Allo stadio Bank of America di Charlotte, l'arbitro ha attivato per la prima volta il nuovo protocollo "No al razzismo" approvato dalla Fifa poco più di un mese fa. Durante Real Madrid-Pachuca, gara del Mondiale per club in corso negli Usa, il giocatore degli spagnoli Rudiger ha accusato l'attaccante avversario Antonio Cabral di aver cercato di offenderlo con insulti sul colore della pelle.
L'arbitro, il brasiliano Roman Abatti Abel, ha ascoltato e così avviato la nuova procedura: ha incrociato le braccia per formare una "X" all'altezza del polso in modo da indicare a tutti che qualcuno è stato oggetto di insulti razzisti. Si tratta della prima fase del protocollo. Subito dopo la segnalazione, il direttore di gara ha poi il potere di decidere se interrompere o meno la partita. In caso di sospensione ne spiega i motivi ed avverte pubblicamente che, se il comportamento non cessa, la partita sarà temporaneamente sospesa.

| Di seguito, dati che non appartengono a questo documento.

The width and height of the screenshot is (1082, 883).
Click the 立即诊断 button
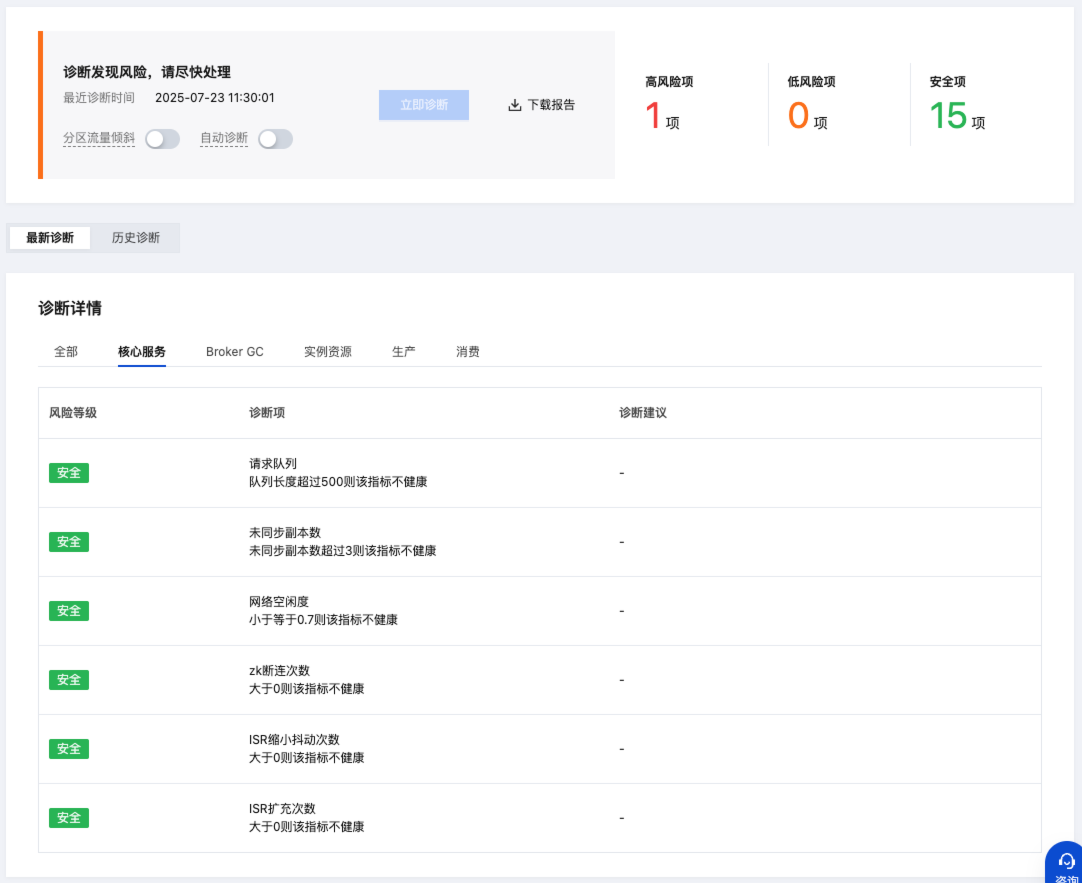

Se il comportamento persiste, l'arbitro può ordinare alle squadre di tornare negli spogliatoi mentre un annuncio nello stadio spiega i motivi della sospensione. La regola è stata studiata per bloccare eventuali cori razzisti da parte dei tifosi. Se dopo la ripresa della gara il comportamento continua, l'arbitro può sospendere definitivamente la partita. Il pugno duro è stato voluto dalla Fifa e approvato nel corso del congresso tenutosi a maggio a Bangkok, in Thailandia e sperimentato nell'ultimo Mondiale femminile U.20 in Colombia. Dopo una serie di stagioni tormentate negli stadi di mezzo mondo con attacchi a giocatori di colore - clamoroso il caso di Vinicius a Valencia - il mondo del pallone era stato chiamato ad una reazione. Quanto all'episodio specifico la dinamica non è del tutto chiara. Rudiger ha accusato l'avversario di avergli rivolto un insulto razzista, negli ultimi minuti della partita vinta dal Real (3-1). Il madridista non si è allontanato dal suo avversario finché non è stato calmato dall'arbitro. Da parte sua, Antonio Cabral ha negato ogni accusa razzista. Il tecnico degli spagnoli Xabi Alonso ha difeso l'operato dell'arbitro: 'E' chiaro che c'è tolleranza zero".